Your instructions.
Set all of the entries down again precisely as they are written.

[Working data Boundary: Start]

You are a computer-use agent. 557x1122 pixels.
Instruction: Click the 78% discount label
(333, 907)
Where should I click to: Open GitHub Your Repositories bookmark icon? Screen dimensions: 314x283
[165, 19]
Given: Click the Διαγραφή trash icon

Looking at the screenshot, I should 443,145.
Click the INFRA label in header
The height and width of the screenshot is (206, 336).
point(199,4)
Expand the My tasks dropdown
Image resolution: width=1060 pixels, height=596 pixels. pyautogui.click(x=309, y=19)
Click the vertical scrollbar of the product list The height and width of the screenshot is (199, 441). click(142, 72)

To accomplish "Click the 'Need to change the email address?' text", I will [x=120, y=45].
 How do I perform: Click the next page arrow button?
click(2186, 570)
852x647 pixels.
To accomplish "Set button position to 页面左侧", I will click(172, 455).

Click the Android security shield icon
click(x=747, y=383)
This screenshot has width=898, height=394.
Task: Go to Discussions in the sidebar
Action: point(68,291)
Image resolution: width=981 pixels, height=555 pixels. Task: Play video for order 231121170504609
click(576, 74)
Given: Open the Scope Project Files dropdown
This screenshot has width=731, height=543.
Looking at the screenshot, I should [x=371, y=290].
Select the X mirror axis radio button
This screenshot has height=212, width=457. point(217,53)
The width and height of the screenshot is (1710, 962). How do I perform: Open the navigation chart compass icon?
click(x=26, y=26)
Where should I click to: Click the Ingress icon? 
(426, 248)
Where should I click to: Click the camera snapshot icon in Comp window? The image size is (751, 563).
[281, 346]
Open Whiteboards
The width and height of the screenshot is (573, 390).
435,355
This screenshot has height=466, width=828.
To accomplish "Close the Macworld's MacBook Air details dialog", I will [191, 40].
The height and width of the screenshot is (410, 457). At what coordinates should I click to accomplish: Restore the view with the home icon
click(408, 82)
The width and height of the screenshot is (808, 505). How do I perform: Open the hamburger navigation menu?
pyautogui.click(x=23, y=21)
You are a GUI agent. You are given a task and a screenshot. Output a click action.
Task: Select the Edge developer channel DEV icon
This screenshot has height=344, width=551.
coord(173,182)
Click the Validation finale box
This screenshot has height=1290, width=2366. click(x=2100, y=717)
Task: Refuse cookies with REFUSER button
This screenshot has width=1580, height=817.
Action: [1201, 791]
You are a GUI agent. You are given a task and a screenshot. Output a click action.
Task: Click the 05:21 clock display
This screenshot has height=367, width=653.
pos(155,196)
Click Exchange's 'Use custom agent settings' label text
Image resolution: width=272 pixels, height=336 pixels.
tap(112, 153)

[Working data Boundary: End]

Written response.
You are a computer-use agent. 557x1122 pixels.
Instruction: Click the 78% discount label
(333, 907)
Where should I click to: Open GitHub Your Repositories bookmark icon? Screen dimensions: 314x283
[165, 19]
Given: Click the Διαγραφή trash icon

Looking at the screenshot, I should 443,145.
Click the INFRA label in header
The height and width of the screenshot is (206, 336).
point(199,4)
Expand the My tasks dropdown
Image resolution: width=1060 pixels, height=596 pixels. pyautogui.click(x=309, y=19)
Click the vertical scrollbar of the product list The height and width of the screenshot is (199, 441). click(142, 72)

To accomplish "Click the 'Need to change the email address?' text", I will [x=120, y=45].
 How do I perform: Click the next page arrow button?
click(2186, 570)
852x647 pixels.
To accomplish "Set button position to 页面左侧", I will click(172, 455).

Click the Android security shield icon
click(x=747, y=383)
This screenshot has width=898, height=394.
Task: Go to Discussions in the sidebar
Action: point(68,291)
Image resolution: width=981 pixels, height=555 pixels. Task: Play video for order 231121170504609
click(576, 74)
Given: Open the Scope Project Files dropdown
This screenshot has width=731, height=543.
Looking at the screenshot, I should [x=371, y=290].
Select the X mirror axis radio button
This screenshot has height=212, width=457. point(217,53)
The width and height of the screenshot is (1710, 962). How do I perform: Open the navigation chart compass icon?
click(x=26, y=26)
Where should I click to: Click the Ingress icon? 
(426, 248)
Where should I click to: Click the camera snapshot icon in Comp window? The image size is (751, 563).
[281, 346]
Open Whiteboards
The width and height of the screenshot is (573, 390).
435,355
This screenshot has height=466, width=828.
To accomplish "Close the Macworld's MacBook Air details dialog", I will [191, 40].
The height and width of the screenshot is (410, 457). At what coordinates should I click to accomplish: Restore the view with the home icon
click(408, 82)
The width and height of the screenshot is (808, 505). How do I perform: Open the hamburger navigation menu?
pyautogui.click(x=23, y=21)
You are a GUI agent. You are given a task and a screenshot. Output a click action.
Task: Select the Edge developer channel DEV icon
This screenshot has height=344, width=551.
coord(173,182)
Click the Validation finale box
This screenshot has height=1290, width=2366. click(x=2100, y=717)
Task: Refuse cookies with REFUSER button
This screenshot has width=1580, height=817.
Action: [1201, 791]
You are a GUI agent. You are given a task and a screenshot. Output a click action.
Task: Click the 05:21 clock display
This screenshot has height=367, width=653.
pos(155,196)
Click Exchange's 'Use custom agent settings' label text
Image resolution: width=272 pixels, height=336 pixels.
tap(112, 153)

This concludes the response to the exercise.